If I did not enroll in the State HDHP with HSA and had a General Purpose FSA in 2021 with carryover into 2022 and then elect the State HDHP with HSA effective Jan. 1, 2022, will my funds carryover into a General Purpose or Limited Purpose Health Care FSA?

The funds will carry over to a Limited Purpose HCFSA, up to the carryover limit for the plan. The system will automatically update the HCFSA to limited purpose based on 2022 HSA contributions being received.

The contributions sent to the HSA would trigger the change to convert the General Purpose Health Care FSA to the Limited Purpose Health Care FSA.

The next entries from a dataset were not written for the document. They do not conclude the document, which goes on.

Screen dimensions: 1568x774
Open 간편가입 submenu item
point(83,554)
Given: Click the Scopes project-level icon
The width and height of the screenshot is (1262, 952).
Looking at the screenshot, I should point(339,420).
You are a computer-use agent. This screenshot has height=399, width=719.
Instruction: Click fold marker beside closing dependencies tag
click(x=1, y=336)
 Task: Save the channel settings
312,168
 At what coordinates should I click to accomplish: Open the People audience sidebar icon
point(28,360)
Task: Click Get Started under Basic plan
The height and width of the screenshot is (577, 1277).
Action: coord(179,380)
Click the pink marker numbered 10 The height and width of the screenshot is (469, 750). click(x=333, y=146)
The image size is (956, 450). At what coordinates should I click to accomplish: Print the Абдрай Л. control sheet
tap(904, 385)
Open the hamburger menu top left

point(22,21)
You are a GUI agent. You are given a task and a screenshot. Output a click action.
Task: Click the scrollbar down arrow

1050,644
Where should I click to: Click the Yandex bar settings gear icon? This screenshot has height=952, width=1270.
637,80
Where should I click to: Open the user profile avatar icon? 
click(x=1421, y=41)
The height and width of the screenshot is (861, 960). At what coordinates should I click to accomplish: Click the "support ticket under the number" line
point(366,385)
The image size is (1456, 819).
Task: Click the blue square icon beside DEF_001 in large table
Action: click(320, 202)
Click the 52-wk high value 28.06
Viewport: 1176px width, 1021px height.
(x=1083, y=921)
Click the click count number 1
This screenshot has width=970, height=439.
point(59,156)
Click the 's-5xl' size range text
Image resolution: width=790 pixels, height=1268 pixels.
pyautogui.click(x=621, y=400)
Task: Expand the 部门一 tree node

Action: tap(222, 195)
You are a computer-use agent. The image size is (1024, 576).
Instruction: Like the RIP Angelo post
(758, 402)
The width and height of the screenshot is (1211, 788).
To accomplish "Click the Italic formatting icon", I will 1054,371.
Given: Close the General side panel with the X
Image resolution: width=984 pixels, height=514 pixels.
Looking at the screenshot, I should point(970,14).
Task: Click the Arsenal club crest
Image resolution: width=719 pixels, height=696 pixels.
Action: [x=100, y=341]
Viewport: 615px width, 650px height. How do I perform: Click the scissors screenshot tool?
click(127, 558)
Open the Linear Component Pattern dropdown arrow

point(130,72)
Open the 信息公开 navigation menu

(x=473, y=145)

If I experience a midyear qualifying life event that allows me to enroll in an HDHP with HSA, can I switch my General Purpose Health Care FSA to a Limited Purpose Health Care FSA?

No. Enrolling in an HDHP with HSA would not allow you to change or cancel your GPHC FSA election to establish HSA eligibility or to enroll in a LPHC FSA. Per IRS Notice 2005-86, an individual who is covered by a GPHC FSA is ineligible for HSA contributions for the individual's entire period of coverage under the GPHC FSA—even after the individual has completely exhausted a HC FSA balance. Coverage in a GPHC FSA will render the participant ineligible to contribute or receive any funds into an HSA for the entire plan year.

If I experience a midyear qualifying life event that allows me to disenroll from an HDHP with HSA and I'm currently enrolled in a Limited Purpose Health Care FSA, can I switch to a General Purpose Health Care FSA at that time?

No. Under IRS rules, you would be required to remain in the LPHC FSA for the remainder of that plan year.